Data records
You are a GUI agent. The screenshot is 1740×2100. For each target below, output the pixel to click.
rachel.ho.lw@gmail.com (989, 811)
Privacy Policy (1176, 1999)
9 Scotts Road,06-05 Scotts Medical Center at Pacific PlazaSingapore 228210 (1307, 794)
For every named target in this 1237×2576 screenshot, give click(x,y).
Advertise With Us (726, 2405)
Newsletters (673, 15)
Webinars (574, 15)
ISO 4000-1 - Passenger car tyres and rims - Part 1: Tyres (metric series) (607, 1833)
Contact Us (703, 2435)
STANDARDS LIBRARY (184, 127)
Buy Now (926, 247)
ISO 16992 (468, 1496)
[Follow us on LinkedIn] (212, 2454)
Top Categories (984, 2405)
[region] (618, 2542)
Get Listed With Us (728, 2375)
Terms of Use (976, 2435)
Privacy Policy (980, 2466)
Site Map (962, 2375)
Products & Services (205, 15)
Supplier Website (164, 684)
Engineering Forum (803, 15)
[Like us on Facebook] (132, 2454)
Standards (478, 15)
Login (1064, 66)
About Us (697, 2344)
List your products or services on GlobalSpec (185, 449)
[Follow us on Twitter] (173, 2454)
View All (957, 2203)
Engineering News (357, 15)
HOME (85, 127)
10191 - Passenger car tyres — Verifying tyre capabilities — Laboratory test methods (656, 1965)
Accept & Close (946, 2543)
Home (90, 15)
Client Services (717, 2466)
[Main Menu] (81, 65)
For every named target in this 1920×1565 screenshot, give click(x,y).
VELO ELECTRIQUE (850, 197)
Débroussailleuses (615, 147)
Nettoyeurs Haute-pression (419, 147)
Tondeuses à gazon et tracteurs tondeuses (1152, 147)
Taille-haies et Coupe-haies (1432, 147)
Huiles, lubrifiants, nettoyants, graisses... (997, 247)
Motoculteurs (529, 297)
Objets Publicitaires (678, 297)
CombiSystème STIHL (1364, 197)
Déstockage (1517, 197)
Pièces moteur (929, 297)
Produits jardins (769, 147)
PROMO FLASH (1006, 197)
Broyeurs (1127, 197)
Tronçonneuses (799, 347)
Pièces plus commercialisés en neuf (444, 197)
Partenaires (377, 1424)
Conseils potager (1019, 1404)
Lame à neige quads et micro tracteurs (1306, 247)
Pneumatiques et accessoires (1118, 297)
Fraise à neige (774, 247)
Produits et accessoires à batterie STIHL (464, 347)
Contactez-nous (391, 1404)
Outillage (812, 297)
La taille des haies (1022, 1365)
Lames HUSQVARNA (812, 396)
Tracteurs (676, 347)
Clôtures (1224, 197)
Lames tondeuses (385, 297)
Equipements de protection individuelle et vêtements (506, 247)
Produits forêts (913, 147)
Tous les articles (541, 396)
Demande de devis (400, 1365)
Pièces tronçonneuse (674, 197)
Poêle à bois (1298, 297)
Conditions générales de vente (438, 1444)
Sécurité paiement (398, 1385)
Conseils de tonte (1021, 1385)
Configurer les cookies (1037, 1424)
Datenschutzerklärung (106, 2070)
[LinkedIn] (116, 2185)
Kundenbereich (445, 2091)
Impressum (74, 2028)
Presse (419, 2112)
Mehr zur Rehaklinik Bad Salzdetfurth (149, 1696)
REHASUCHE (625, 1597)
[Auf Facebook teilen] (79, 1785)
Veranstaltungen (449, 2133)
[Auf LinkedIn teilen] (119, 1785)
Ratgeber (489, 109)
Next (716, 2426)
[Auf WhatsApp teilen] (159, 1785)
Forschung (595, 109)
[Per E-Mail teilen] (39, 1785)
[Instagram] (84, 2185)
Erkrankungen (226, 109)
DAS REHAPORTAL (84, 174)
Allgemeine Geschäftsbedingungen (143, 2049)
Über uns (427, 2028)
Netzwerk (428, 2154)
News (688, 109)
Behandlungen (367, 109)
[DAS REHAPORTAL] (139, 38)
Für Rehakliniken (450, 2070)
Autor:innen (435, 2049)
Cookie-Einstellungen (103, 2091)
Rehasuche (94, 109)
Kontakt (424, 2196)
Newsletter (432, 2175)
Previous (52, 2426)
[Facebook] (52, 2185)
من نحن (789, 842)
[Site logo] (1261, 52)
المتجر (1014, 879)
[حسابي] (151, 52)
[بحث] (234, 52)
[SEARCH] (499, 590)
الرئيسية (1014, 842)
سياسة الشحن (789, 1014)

Your instructions
When you reach the line with "[Follow us on LinkedIn] (212, 2454)" in the records above, start writing out lines exactly, and stop once the line with "10191 - Passenger" has been written; include nothing else.

Result below
[Follow us on LinkedIn] (212, 2454)
Top Categories (984, 2405)
[region] (618, 2542)
Get Listed With Us (728, 2375)
Terms of Use (976, 2435)
Privacy Policy (980, 2466)
Site Map (962, 2375)
Products & Services (205, 15)
Supplier Website (164, 684)
Engineering Forum (803, 15)
[Like us on Facebook] (132, 2454)
Standards (478, 15)
Login (1064, 66)
About Us (697, 2344)
List your products or services on GlobalSpec (185, 449)
[Follow us on Twitter] (173, 2454)
View All (957, 2203)
Engineering News (357, 15)
HOME (85, 127)
10191 - Passenger car tyres — Verifying tyre capabilities — Laboratory test methods (656, 1965)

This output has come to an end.